F-15E Sightings Over Shaddadi, Syria
DOW-UAP-D19, Mission Report, Syria, February 21, 2023
A U.S. Air Force MISREP documenting two UAP sightings — three unidentified objects and one possible balloon — by F-15E crews IVO Shaddadi, Syria, on February 21, 2023, during Operation Inherent Resolve.
Brief
A two-ship F-15E formation from the 389th Expeditionary Fighter Squadron flew a Defensive Counter Air sortie under Operation Inherent Resolve and reported three possible UAP at FL240 IVO Shaddadi at 0025Z, then one possible balloon at FL210 in the same area at 0135Z. The UAP yielded no radar returns from the onboard APG-82 AESA radar, yet two of the objects were simultaneously IR significant. Weapons System Video was produced at both sightings. Earlier in the mission, the crew recorded three minutes of MFT radar jamming at FL270, assessed by operators as likely Turkish X-band emissions crossing the Syrian-Turkish border.
Metadata
- Agency
- Department of War
- Release
- 5/8/26
- Incident
- 2/21/23
- Location
- Syria
- Type
- PDF • .pdf
- Length
- 10 pages
- Classification
- SECRET
- Programs
- OPERATION INHERENT RESOLVE
- Tags
- UAP, possible balloon, no radar return, IR significant, Syria, Shaddadi, FL240, FL210, 2023, F-15E, OPERATION INHERENT RESOLVE, MFT radar jamming
Key points
- Three possible UAP observed at FL240 IVO Shaddadi at approximately 0025Z while the F-15E formation was cruising in CAP at FL270 — approximately 3,000 feet above the objects.p.9
- The APG-82 AESA radar produced zero returns from the three UAP; two of the objects appeared white and were IR significant.p.9
- Weapons System Video (WSV) was produced during both the UAP sighting and the balloon sighting; no health effects were reported by aircrew.p.9
- A second, separate observation logged one possible balloon at FL210 IVO Shaddadi at approximately 0135Z, also with WSV produced.p.10
- MFT radar jamming recorded at FL270 from 0021Z to 0024Z (3 minutes), partially affecting the APG-82 across 8.8-9.9 GHz; JSIR Report ID 340377 filed.p.8
- Operators assessed the radar jamming as likely a Turkish X-band jammer operating on or across the Syrian-Turkish border, characterizing it as 'standard on azimuth' for that area.p.9
- The mission was classified SECRET and originally scheduled for declassification on January 20, 2048; declassified early by MG Richard A. Harrison on October 8, 2025 under MDR 25-0094 through MDR 25-0099.p.2
- Both F-15Es were armed with AIM-120D and AIM-9X missiles and carried SNIPER-SE targeting pods throughout the sortie.p.4
Verbatim
Most interesting
- The APG-82 — one of the most capable AESA radars in U.S. service — returned nothing from the three UAP, while two of the objects simultaneously showed IR significance, a combination inconsistent with balloons, debris, or conventional aircraft at altitude.

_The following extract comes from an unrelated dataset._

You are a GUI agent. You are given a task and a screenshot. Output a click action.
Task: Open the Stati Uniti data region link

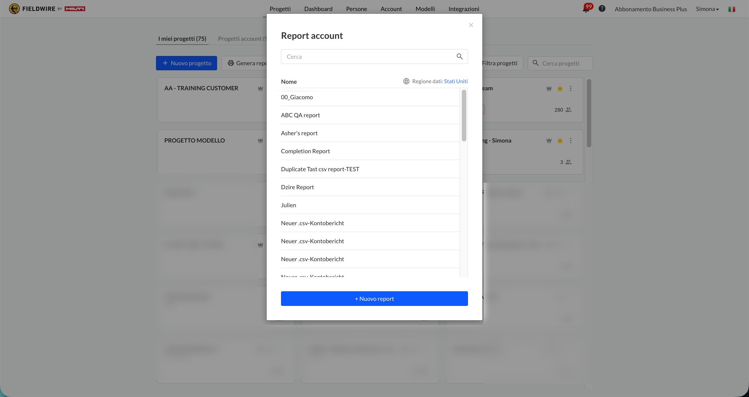pyautogui.click(x=456, y=81)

- The radar jamming event ended at 0024Z and the first UAP sighting was logged at 0025Z, one minute later, in the same geographic area; the report does not assert a connection between the two events.
- The word 'CRUSING' appears verbatim in the gentext of page 9, a likely typo for 'CRUISING,' preserved unchanged in the declassified record.
- The document's public description on war.gov states the balloon was observed at 'approximately 2,100 feet'; the MISREP itself records FL210, which corresponds to approximately 21,000 feet MSL — a factor-of-ten discrepancy.
- WSV (Weapons System Video) was confirmed produced for both sightings but no video file is attached to or included in this declassified release.
- The 389th Expeditionary Fighter Squadron was assigned to the 332nd Air Expeditionary Wing, whose lineage traces directly to the World War II Tuskegee Airmen's 332nd Fighter Group.
- Weather at both sighting times was noted as cloudy, which may limit WSV quality and excludes the objects from being straightforward astronomical misidentifications.